The argument that the low capitalization is not ideal and is one of the factors responsible for collapse of banks cannot hold water. Some economies that are more productive and stronger have a lower capitalization base as the minimum upon which a bank is legalized to operate. For example, the minimum capitalization for South Africa is 50million Rand (N1.7billion), Ireland is 3 million Euro (N1.2 billion) while that of England is 10million Pounds (N2.5Billion). Some of the consequences of these mergers are loss of jobs, boardroom conflict like we witnessed in Spring Bank etc.
Even when the banks lend out money, it is largely to state and federal government, because it is only government that can pay the outrageous interest rate and survive. It is common knowledge that banks depend on government for survival. Government, through Central Bank, has so become Father Christmas that dashes out public money to these banks under different disguises. At least, 80% of banks profits are gotten from government related investments, such as foreign exchange transactions and from securities like treasury bills from financial market with an interest rate ranging from 6% to 17%, depending on the duration.
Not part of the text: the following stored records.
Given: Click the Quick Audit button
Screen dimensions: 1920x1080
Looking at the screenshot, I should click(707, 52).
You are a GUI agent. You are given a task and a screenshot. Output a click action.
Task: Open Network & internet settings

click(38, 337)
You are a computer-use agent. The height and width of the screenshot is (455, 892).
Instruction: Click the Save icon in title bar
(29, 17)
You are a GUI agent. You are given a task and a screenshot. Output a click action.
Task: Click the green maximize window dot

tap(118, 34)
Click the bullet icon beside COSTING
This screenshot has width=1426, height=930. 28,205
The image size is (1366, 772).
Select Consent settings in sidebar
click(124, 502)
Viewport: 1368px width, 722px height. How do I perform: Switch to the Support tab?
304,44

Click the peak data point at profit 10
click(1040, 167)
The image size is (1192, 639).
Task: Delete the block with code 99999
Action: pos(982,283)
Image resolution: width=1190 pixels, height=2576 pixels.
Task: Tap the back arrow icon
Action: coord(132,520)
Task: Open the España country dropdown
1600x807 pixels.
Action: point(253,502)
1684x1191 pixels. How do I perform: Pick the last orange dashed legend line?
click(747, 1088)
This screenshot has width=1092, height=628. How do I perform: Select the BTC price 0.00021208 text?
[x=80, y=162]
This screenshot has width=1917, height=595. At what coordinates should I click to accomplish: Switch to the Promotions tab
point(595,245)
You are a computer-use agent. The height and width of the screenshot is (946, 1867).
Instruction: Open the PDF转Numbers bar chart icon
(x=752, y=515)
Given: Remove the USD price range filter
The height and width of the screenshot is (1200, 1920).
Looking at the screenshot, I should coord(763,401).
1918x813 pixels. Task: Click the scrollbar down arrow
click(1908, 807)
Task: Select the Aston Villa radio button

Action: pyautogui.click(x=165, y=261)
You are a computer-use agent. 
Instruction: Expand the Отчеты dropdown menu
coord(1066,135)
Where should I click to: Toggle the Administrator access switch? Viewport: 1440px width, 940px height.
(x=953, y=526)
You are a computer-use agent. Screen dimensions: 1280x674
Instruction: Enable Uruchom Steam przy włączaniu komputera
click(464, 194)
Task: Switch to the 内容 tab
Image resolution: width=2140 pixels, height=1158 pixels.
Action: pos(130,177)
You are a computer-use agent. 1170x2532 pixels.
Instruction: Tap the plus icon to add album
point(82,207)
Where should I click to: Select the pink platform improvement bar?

The latest crisis in Spring Bank, which emanated from the boardroom tussle and clash of interests, went messy with allegations and counter-allegations of corruption from the opposing sides. The CBN Governor, Prof. Soludo has been accused of complicity. In a press release published in the Punch of June 13, 2007, the former chairman, Chief Agbetuyi, raised some issues pertaining to the corruption that took place in Spring Bank. Chief Agbetuyi listed the irregularities as: unauthorized Director related insider loans amounting to billions of naira to single individuals; irregular approval of inflated contracts running to hundreds of millions of naira by some directors against all corporate governance norms. He further alleged, in his second letter to the Central Bank Governor on March 12, 2007 that cash of over N3bn was being siphoned out of the bank. He also accused CBN Governor, Prof. Soludo, of single handedly refunded Citizens International Bank’s mandatory liquidity ratio deposits (otherwise held for all banks at CBN) to help the bank re-float its liquidity and also took the grossly exceptional step of approving the conversion of depositors funds to equity to shore up its shareholders capital in seeking merger partners. This share that was allocated to GEB directors was funded through depositors’ funds of the consolidated Spring Bank. Also, that the fraud, which was to the tune of N6.2bn, was reduced to N3.6b after CBN and NDIC investigation, therefore passing off the balance as good capital. The Citizen International Bank was one of the banks that merged to form Spring Bank.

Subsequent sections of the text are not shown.